This ending is a more honest and direct summation of the thematic ideas the Craig era has been flirting with since it started, but Bond fans should be forgiven for perceiving an underlying dissonance. It’s been there from the start of this experiment (when Bond utters “Bond, James Bond,” in Casino Royale, it’s the remark of someone who has resigned themselves to a death wish). Many of our stories, after all, are populated by heroic monsters: cool antiheroes who live at the fringe of society. There’s a vicarious thrill in imagining oneself flouting the boundaries of conventional morality.

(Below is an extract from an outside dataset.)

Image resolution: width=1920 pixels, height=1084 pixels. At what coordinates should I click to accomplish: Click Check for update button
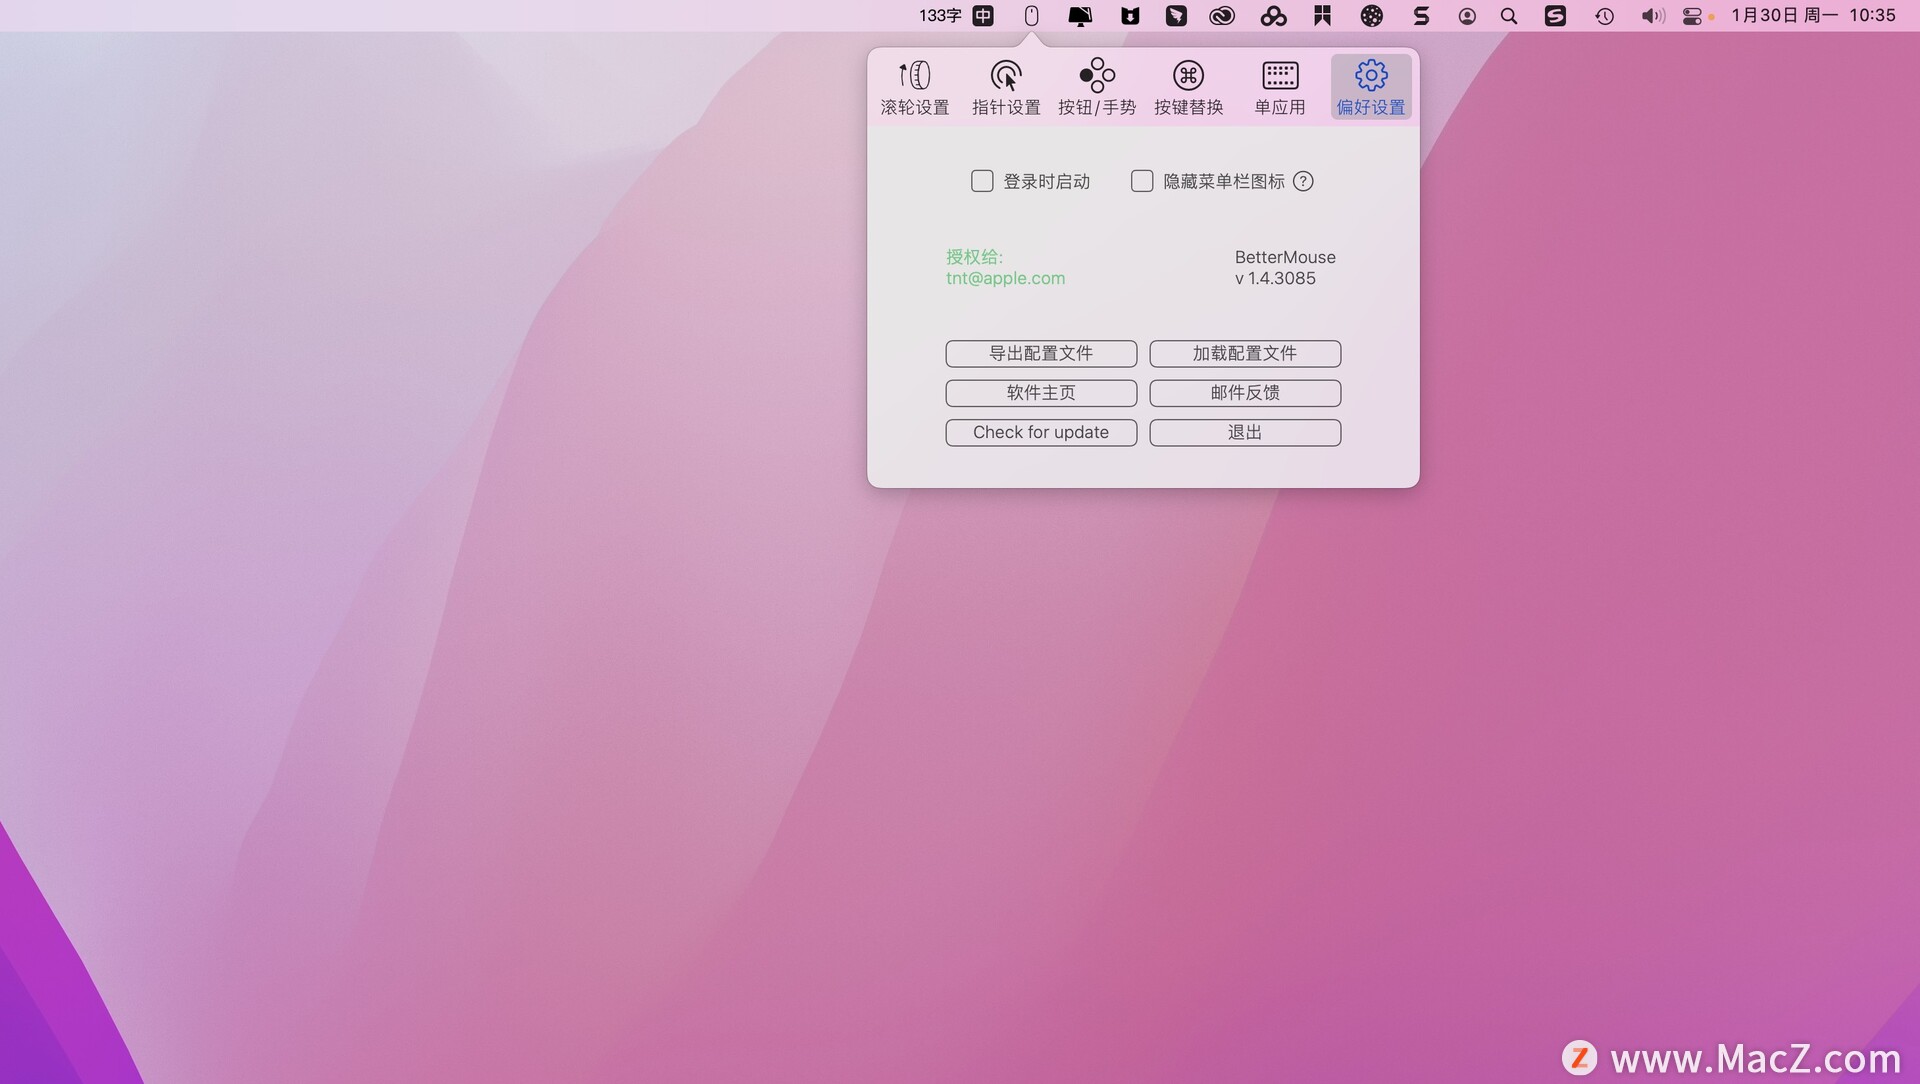pos(1040,431)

This dissonance crept into Christopher Nolan’s Batman films, too, so it’s not just a “James Bond” problem. The ending for Nolan’s Batman films was either more cowardly or more savvy, depending on how you look at it: it let Nolan pay lip service to the idea that being Batman was bad for Bruce Wayne while still giving him a happy ending, and suggesting that the Batman legacy would live on. I prefer the more committed approach taken by No Time to Die.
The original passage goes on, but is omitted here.